(Stored data)

- Opening Delimiter -

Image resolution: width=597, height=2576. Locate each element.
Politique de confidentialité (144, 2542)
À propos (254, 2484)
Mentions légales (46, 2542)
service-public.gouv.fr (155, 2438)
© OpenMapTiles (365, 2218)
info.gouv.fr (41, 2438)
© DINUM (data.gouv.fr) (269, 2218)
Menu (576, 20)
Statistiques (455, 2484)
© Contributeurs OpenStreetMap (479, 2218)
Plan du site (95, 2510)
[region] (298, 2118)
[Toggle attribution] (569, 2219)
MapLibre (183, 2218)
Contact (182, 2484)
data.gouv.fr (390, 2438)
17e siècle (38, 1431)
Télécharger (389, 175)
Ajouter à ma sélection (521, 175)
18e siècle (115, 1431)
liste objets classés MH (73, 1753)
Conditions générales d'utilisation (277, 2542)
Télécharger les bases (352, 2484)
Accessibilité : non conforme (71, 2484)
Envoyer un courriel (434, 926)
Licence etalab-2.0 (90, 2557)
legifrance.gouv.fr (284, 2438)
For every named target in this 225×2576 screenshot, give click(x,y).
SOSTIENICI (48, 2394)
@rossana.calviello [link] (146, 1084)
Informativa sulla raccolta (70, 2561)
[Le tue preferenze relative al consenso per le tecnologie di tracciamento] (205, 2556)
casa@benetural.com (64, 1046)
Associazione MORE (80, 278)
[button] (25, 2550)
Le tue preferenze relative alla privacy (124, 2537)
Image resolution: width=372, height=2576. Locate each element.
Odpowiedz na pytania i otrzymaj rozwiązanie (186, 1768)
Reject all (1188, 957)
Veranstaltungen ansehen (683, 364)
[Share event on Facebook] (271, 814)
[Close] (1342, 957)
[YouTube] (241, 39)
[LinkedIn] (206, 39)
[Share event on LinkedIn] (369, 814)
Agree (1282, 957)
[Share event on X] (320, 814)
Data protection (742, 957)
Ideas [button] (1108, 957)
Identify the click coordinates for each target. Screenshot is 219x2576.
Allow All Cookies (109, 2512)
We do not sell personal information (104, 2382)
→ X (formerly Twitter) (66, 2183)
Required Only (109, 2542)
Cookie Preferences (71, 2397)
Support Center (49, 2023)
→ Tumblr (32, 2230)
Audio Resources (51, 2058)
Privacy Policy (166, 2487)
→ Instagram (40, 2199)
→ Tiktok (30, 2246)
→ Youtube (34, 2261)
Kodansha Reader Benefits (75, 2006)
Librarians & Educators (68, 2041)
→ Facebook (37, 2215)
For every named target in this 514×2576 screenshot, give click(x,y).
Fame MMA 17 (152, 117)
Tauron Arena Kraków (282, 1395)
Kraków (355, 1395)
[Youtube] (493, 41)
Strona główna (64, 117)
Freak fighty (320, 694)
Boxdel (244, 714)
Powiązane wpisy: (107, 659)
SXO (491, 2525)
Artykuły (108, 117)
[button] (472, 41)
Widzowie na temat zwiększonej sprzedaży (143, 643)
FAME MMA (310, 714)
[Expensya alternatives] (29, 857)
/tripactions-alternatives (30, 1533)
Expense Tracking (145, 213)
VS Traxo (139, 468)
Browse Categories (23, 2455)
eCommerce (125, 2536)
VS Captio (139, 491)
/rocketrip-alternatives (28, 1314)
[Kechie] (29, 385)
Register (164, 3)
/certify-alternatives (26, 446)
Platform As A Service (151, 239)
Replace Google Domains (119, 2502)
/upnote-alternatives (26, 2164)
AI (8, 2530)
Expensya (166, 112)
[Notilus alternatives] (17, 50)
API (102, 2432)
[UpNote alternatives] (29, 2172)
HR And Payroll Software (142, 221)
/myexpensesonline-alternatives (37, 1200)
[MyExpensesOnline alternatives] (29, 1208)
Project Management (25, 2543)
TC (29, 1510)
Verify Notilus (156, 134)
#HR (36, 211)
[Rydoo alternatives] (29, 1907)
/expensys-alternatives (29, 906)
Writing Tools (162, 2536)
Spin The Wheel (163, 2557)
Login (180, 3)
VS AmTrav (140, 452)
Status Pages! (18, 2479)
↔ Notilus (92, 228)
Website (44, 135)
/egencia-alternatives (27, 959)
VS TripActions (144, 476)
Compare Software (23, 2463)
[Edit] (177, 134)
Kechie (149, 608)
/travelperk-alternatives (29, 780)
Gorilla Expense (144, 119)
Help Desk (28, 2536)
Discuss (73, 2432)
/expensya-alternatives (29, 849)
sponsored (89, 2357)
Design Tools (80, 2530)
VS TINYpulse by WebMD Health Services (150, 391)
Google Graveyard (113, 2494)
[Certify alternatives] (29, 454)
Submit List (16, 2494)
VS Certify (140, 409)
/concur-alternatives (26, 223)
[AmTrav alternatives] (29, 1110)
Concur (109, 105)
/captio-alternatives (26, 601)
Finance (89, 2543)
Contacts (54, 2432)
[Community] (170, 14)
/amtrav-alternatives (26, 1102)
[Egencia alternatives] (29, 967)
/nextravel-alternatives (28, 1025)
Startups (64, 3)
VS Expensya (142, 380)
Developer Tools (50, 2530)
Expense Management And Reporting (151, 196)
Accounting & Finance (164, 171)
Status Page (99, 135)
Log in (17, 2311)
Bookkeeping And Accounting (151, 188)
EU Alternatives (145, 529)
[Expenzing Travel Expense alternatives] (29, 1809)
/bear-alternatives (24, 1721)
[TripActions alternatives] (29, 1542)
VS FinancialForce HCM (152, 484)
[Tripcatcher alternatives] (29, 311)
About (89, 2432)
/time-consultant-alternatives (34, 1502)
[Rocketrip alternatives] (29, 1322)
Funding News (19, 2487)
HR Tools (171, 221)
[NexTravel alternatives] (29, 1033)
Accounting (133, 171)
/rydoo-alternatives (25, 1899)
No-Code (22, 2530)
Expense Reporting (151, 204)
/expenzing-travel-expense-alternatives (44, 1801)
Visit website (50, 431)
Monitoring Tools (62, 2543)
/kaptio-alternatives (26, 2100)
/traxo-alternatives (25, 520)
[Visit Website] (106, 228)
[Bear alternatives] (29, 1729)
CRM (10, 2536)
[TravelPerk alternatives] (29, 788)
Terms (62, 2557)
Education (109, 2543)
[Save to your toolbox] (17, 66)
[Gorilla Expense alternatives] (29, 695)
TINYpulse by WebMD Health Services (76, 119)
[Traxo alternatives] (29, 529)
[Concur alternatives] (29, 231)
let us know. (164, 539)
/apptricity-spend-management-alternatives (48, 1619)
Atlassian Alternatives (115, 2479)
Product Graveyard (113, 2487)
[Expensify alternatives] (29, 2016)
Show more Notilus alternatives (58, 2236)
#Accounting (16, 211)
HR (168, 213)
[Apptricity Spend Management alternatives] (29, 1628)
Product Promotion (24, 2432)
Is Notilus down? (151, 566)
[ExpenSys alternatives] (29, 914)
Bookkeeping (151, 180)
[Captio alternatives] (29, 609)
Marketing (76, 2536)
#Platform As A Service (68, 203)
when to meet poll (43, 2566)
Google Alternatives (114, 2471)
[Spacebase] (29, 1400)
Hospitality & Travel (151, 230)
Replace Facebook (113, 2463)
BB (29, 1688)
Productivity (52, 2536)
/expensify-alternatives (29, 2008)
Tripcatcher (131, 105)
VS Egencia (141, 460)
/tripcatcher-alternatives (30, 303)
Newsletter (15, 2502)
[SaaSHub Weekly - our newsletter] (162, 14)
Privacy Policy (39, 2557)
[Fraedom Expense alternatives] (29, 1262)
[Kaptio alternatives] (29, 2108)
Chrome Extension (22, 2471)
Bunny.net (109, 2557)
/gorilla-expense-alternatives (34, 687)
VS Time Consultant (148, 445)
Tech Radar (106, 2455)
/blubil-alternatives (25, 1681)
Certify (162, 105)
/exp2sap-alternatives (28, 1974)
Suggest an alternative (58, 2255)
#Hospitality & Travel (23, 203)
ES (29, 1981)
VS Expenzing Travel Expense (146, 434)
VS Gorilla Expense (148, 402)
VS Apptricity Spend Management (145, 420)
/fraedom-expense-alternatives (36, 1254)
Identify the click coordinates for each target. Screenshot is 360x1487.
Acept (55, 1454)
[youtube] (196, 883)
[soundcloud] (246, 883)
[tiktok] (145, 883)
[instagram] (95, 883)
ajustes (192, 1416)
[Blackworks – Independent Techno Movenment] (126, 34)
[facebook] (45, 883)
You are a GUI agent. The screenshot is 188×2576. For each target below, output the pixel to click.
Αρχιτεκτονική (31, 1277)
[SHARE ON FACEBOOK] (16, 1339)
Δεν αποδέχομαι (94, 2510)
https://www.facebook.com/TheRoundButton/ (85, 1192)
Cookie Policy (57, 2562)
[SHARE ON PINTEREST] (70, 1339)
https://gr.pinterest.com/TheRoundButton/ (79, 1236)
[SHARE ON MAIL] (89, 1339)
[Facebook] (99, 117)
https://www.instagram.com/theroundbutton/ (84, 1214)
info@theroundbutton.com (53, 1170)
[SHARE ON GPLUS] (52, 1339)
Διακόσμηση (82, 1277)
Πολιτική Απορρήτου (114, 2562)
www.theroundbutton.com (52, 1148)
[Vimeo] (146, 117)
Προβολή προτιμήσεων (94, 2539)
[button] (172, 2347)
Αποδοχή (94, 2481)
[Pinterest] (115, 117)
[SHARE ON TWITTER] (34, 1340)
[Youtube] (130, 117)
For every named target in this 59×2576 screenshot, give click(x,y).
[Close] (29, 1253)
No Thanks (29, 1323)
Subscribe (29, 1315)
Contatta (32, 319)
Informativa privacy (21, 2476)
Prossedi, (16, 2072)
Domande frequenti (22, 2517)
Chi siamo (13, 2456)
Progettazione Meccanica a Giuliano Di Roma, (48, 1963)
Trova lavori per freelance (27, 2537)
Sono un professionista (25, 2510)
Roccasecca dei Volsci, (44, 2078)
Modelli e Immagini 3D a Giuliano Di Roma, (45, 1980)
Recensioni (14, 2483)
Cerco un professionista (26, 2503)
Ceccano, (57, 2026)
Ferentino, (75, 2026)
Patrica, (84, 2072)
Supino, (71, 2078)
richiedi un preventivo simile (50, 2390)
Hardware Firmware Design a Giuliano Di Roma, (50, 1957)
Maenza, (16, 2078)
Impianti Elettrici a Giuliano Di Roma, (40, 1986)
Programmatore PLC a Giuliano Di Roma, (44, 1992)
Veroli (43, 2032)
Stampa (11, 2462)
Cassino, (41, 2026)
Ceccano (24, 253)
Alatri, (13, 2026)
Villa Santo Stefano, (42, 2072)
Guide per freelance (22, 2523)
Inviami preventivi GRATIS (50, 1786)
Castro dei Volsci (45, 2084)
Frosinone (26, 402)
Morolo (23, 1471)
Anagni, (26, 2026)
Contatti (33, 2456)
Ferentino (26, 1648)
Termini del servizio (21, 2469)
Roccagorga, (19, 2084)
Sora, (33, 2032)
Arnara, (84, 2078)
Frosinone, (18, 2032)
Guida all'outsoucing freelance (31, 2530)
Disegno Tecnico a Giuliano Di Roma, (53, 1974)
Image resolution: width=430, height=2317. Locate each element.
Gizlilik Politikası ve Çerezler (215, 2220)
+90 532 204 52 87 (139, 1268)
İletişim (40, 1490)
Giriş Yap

- Closing Delimiter -

__Problem details__. All lines above from the one with "(data.gouv.fr) (269, 2218)" to the one with "liste objets classés MH (73, 1753)", inclusive, should be copied exactly, and no other lines.

__Final answer__.
© DINUM (data.gouv.fr) (269, 2218)
Menu (576, 20)
Statistiques (455, 2484)
© Contributeurs OpenStreetMap (479, 2218)
Plan du site (95, 2510)
[region] (298, 2118)
[Toggle attribution] (569, 2219)
MapLibre (183, 2218)
Contact (182, 2484)
data.gouv.fr (390, 2438)
17e siècle (38, 1431)
Télécharger (389, 175)
Ajouter à ma sélection (521, 175)
18e siècle (115, 1431)
liste objets classés MH (73, 1753)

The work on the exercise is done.